The Communications Linker System: An Overview
John C. Mallery
Artificial Intelligence Laboratory
Massachusetts Institute of Technology
Prepared for presentation to the panel on Networked
Political Communication at The 1994 Meeting of
the American Political Science
Association, New York City, September 1, 1994.
URL:
http://www.ai.mit.edu/projects/iiip/doc/comlink/overview.html
Introduction
During the 1992 presidential campaign, the author developed an email-based
communications system that was used to distribute campaign information for
five presidential campaigns, provide various interactive services to citizens,
and run three automatic surveys over the Internet. The system was centered
around a database of persistent objects that represented the information
necessary to route documents to people, route their questions or suggestions
to campaigns, or store their responses to surveys.
Starting in March 1993, the author ``decampaignified'' the original
system, reengineering it into a general substrate for fielding interactive
applications over email and the World-Wide
Web (WWW). The new system was called the Communications Linker System
(COMLINK) because it is a communications system that seeks to connect people
with information or other people. The system incorporates a
Common Lisp HTTP Server, which makes possible WWW interfaces for
applications. To date, the main applications of comlink have centered on
distribution and retrieval of documents as well as survey research.
This paper will overview some of the technology involved and discuss two
applications:
- White House Publications System This application was developed to
serve as a main hub for electronically publishing the daily releases by the
Office of Media Affairs. See: Publications@Research.AI.MIT.EDU.
- Automatic Surveying over the Internet: This application was
developed to run automatic surveys over the Internet, in particular to
determine how many people receive the White House documents on a daily basis.
See Surveys@Research.AI.MIT.EDU. It currently running surveys on working
women for the Department of Labor and Federal workers for the National
Performance Review.
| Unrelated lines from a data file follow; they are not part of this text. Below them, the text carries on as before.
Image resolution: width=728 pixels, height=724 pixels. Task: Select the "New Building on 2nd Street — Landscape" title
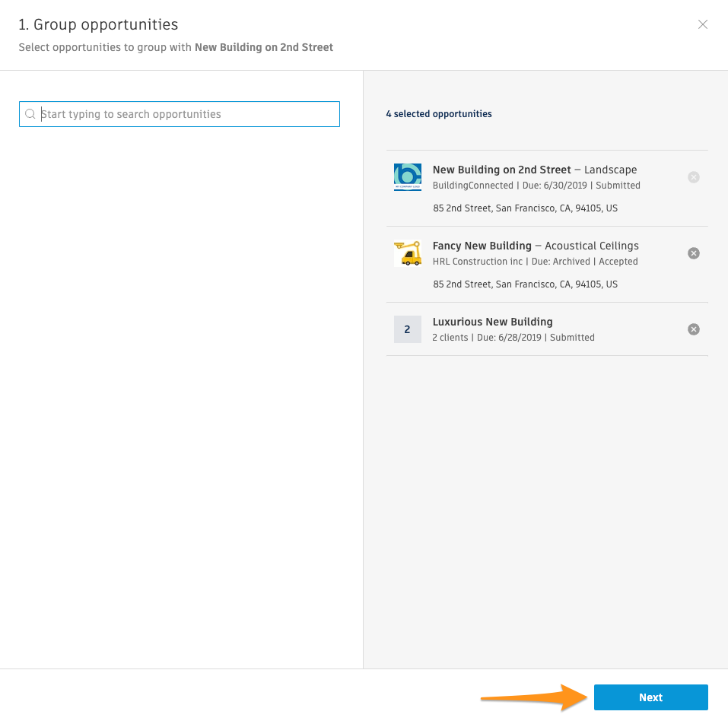pos(535,170)
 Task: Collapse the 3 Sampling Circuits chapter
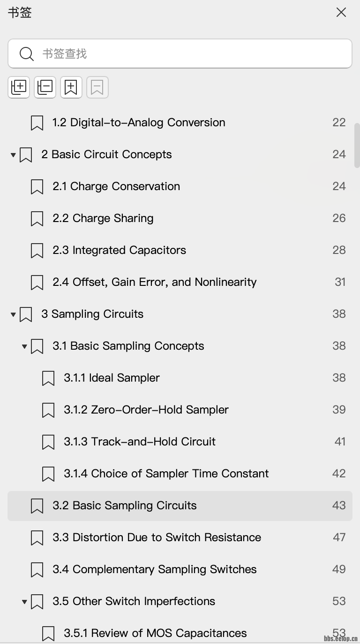tap(13, 314)
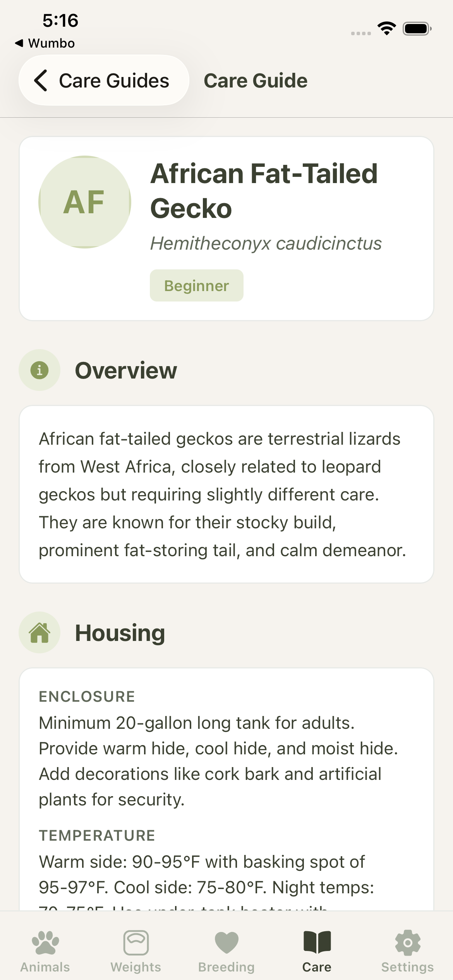Viewport: 453px width, 980px height.
Task: Return to Wumbo app via back link
Action: click(45, 43)
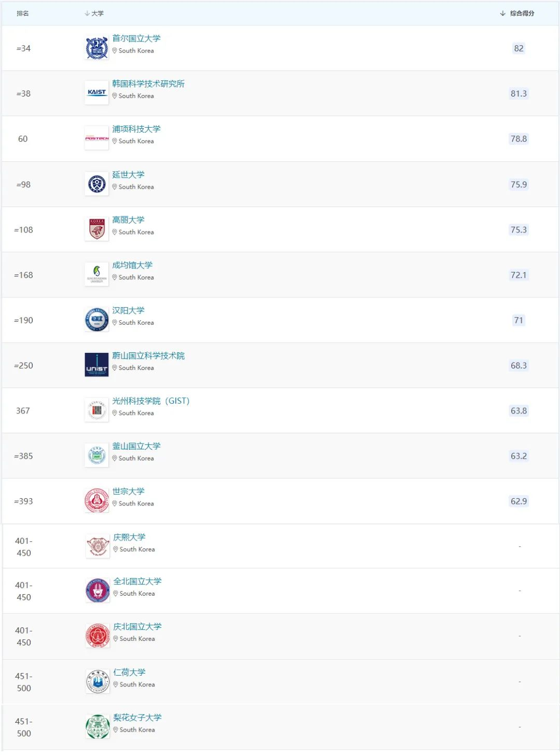Click the Ewha Womans University green emblem

coord(97,727)
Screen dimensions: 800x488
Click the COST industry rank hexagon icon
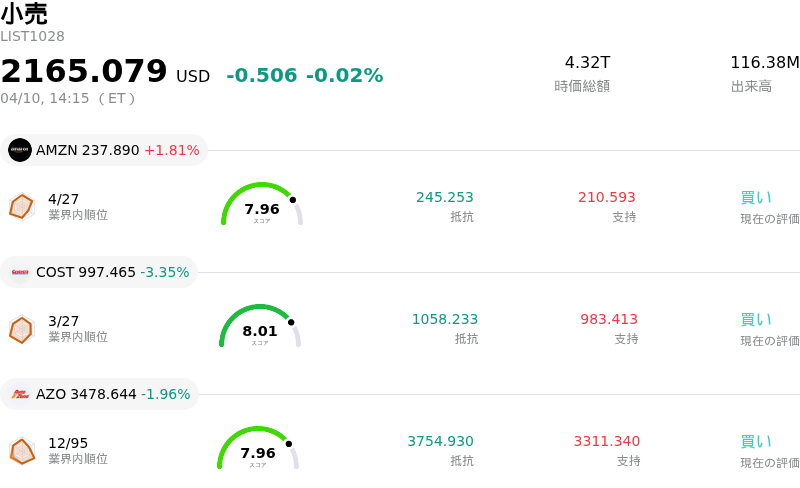click(x=21, y=328)
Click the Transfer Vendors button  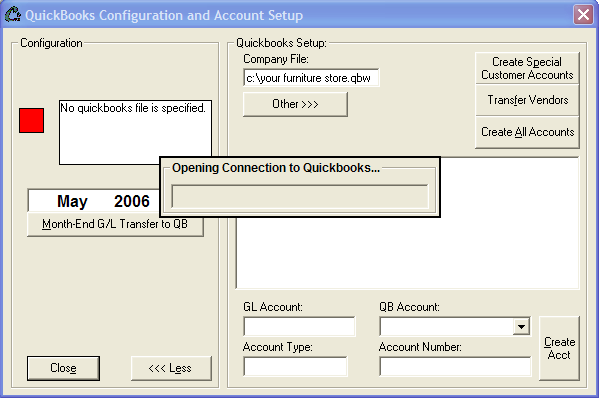coord(527,100)
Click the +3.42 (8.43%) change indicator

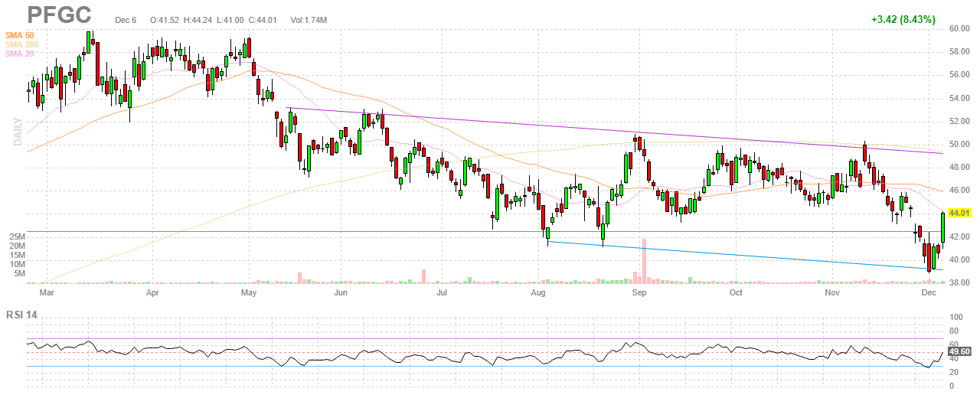click(903, 19)
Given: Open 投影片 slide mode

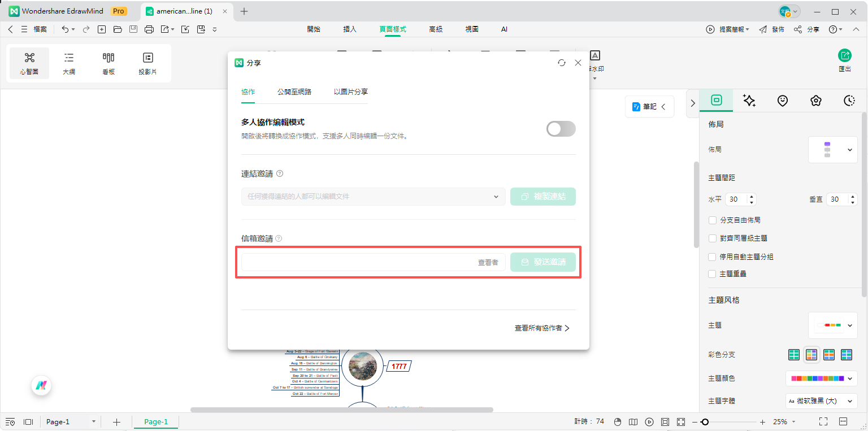Looking at the screenshot, I should point(147,63).
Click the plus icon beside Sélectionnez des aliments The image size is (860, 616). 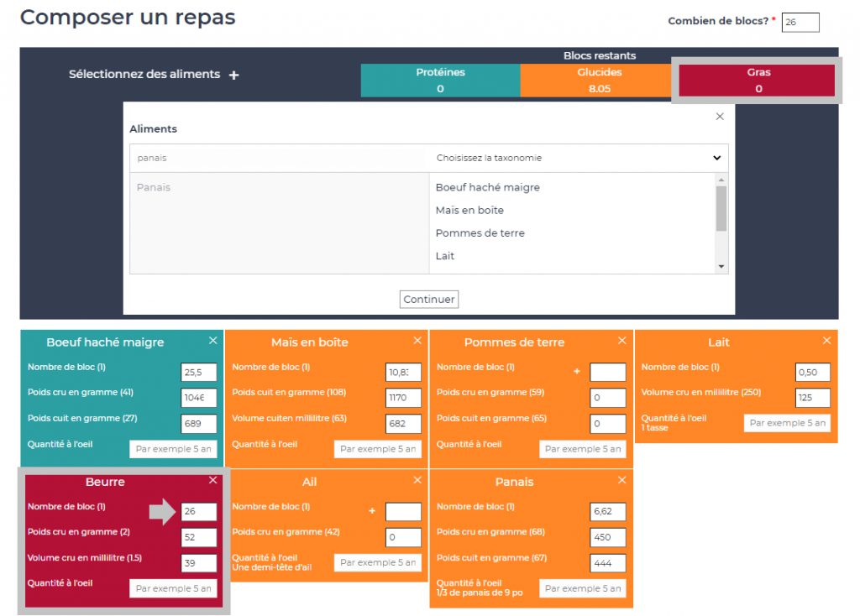coord(234,76)

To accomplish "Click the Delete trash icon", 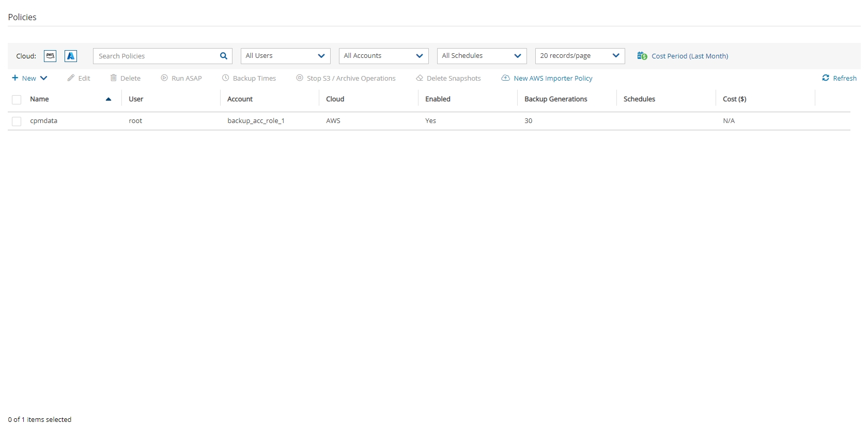I will pos(113,78).
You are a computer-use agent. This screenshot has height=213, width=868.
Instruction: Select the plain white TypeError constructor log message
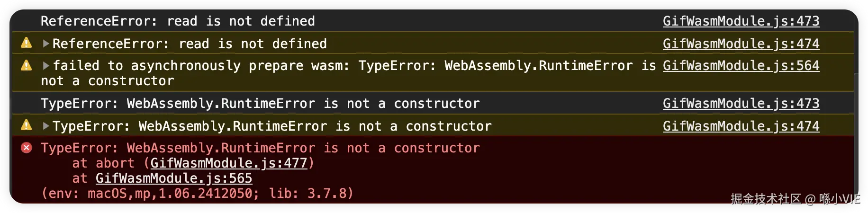click(260, 103)
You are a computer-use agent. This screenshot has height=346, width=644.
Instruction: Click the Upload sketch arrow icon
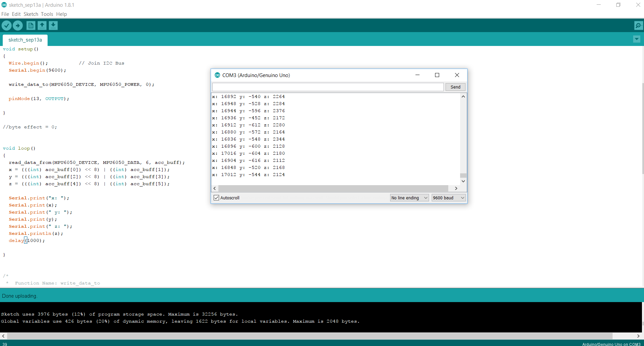pos(18,25)
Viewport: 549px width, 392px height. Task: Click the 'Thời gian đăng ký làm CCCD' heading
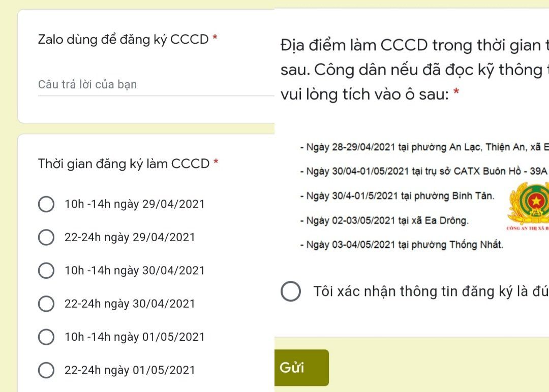pos(124,164)
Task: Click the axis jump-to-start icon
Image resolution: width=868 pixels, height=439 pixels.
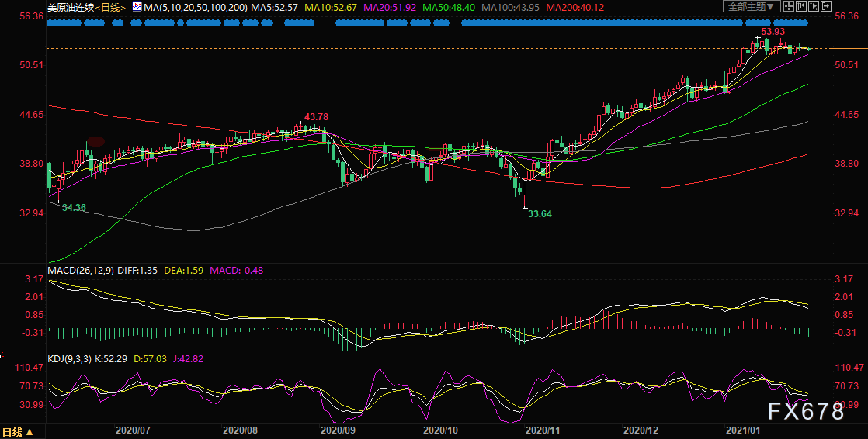Action: [801, 6]
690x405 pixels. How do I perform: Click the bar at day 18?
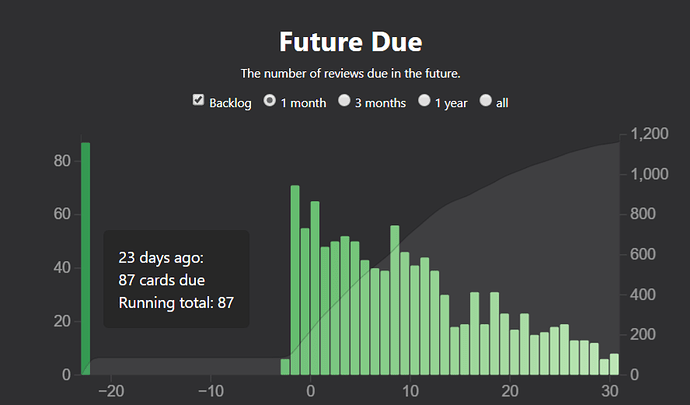click(x=495, y=333)
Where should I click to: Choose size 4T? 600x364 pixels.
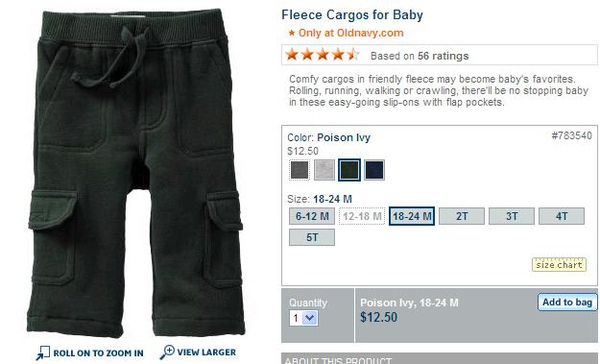[x=561, y=216]
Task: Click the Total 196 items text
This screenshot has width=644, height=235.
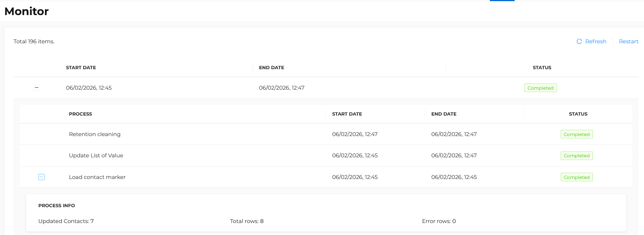Action: 34,41
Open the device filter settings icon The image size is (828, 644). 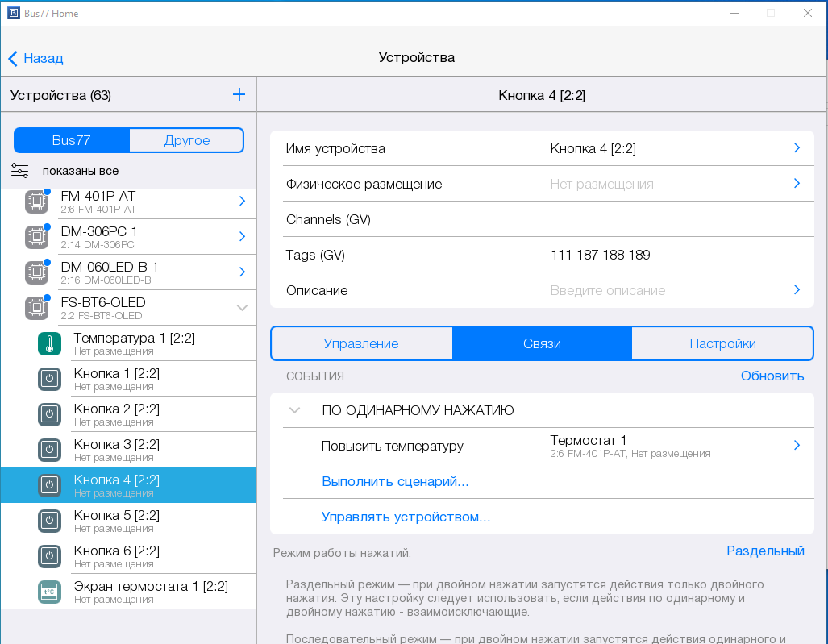(20, 171)
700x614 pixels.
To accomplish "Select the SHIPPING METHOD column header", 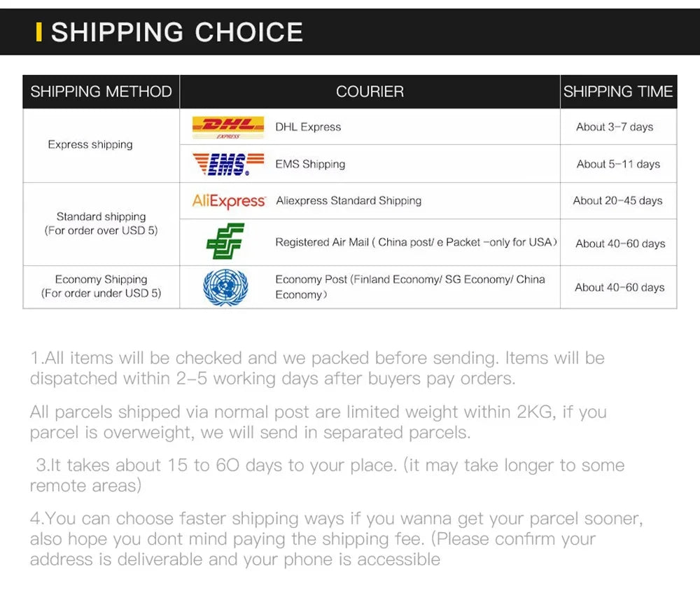I will click(x=101, y=92).
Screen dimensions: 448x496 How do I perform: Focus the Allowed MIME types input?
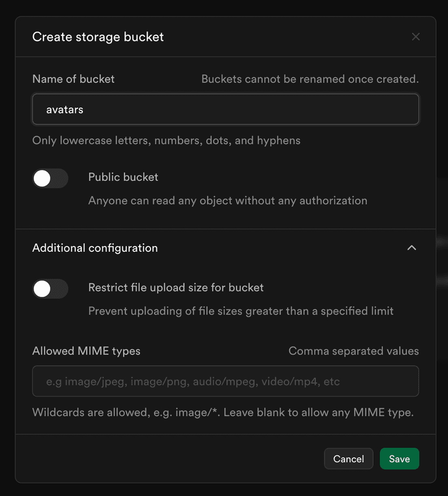click(226, 381)
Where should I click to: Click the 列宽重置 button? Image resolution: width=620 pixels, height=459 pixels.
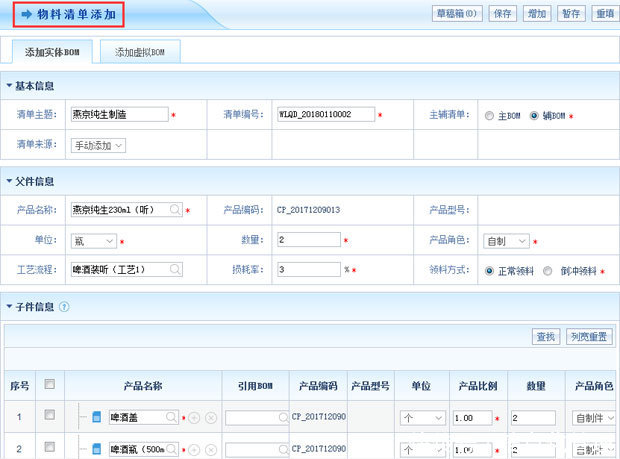click(589, 336)
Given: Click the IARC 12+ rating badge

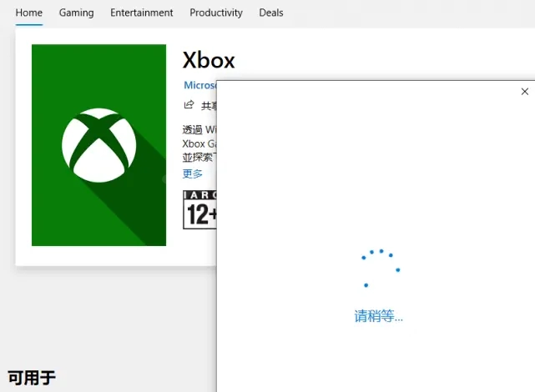Looking at the screenshot, I should coord(200,209).
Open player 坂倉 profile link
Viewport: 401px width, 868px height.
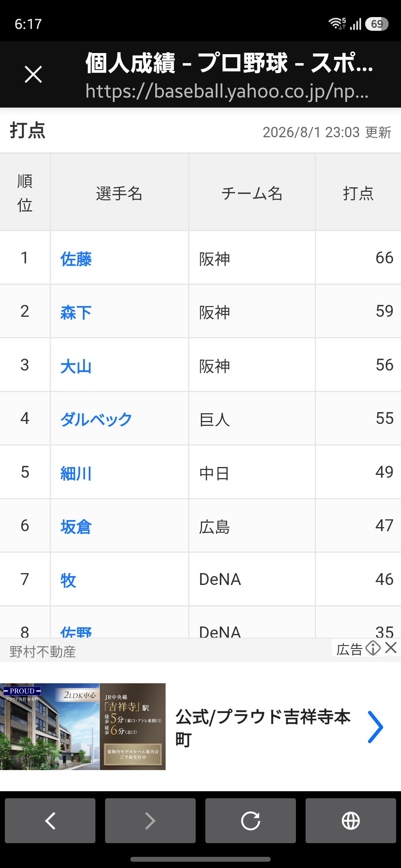click(76, 526)
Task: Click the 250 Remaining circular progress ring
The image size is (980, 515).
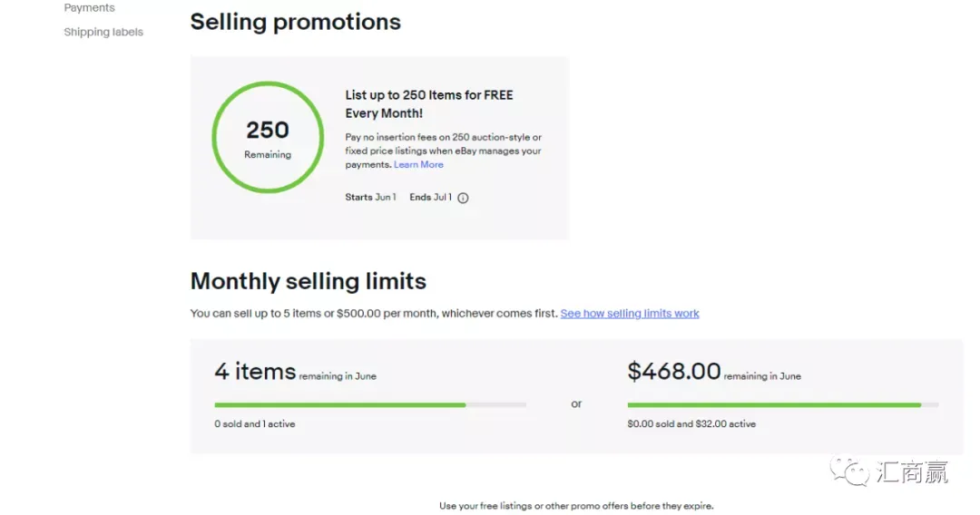Action: pos(268,137)
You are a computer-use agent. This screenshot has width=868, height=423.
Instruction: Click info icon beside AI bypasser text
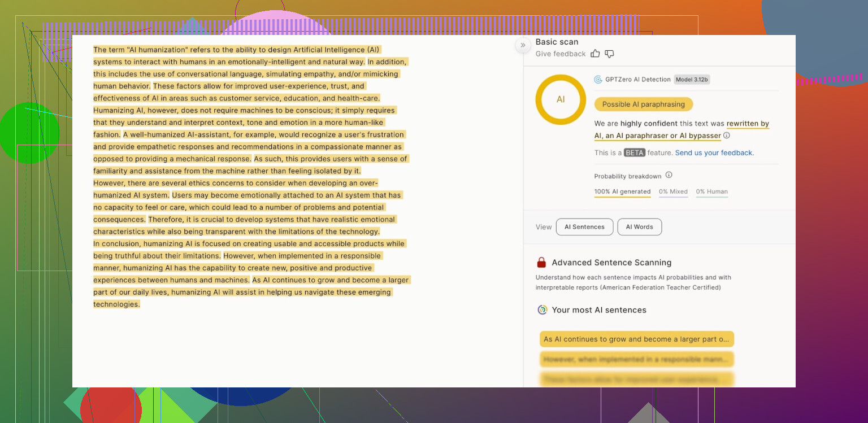pos(727,136)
See Surveys@Town-Hall.AI.MIT.EDU.
The White House Publication System is charged with routing documents to people
according to their interests. Whereas the campaign system allowed people to
add themselves to five mailing lists (news, speeches, economy, foreign,
social), the COMLINK system replaces the concept of a mailing list with a distribution
taxonomy.
- Taxonomic Document Routing: Mailing lists are static and carry no
ability to mix and match based on the content of the document stream. The
taxonomic document routing in the new system allows people to subscribe to
essentially boolean combinations of categories. This not only provides people
with the ability to combine different streams but also to suppress within
those streams certain types of documents which are not of interest to them.
Although mailing lists themselves could be organized as a taxonomy (and this
was implemented in the campaign system), the full cross product of categories
with negation is exponential in the number of categories, and so undesirable
on technical grounds. Routing documents on the basis of a boolean match of the
document's categories to the user's subjects does not have these technical
drawback and is highly efficient.
- Top-down Distribution: In the current distribution model,
categories are added to documents as they are released and users subscribe on
the basis of them. There are about 160 categories which are designed to be
relatively invariant over time.
- Bottom-up by words and phrases: A pregiven taxonomy cannot
anticipate all the precise interests of users. Consequently, research is
underway to allow subscribers to receive documents containing specific words
or phrases. Initial approaches will employ statistical and machine learning
methods to match documents, whereas later approaches will apply natural
language understanding technologies.
- Automatic Subscription Maintenance: The comlink system maintains a
persistent representation of objects involved in document distribution,
including users, documents, categories, and user subscriptions (document
selectors). Interfaces via subject line commands and automatic form processing allow the user
to edit their subscriptions. Because boolean queries pose a barrier to
access by non-technical people, subscription cliches
for popular document streams are provided as a simpler subscription interface.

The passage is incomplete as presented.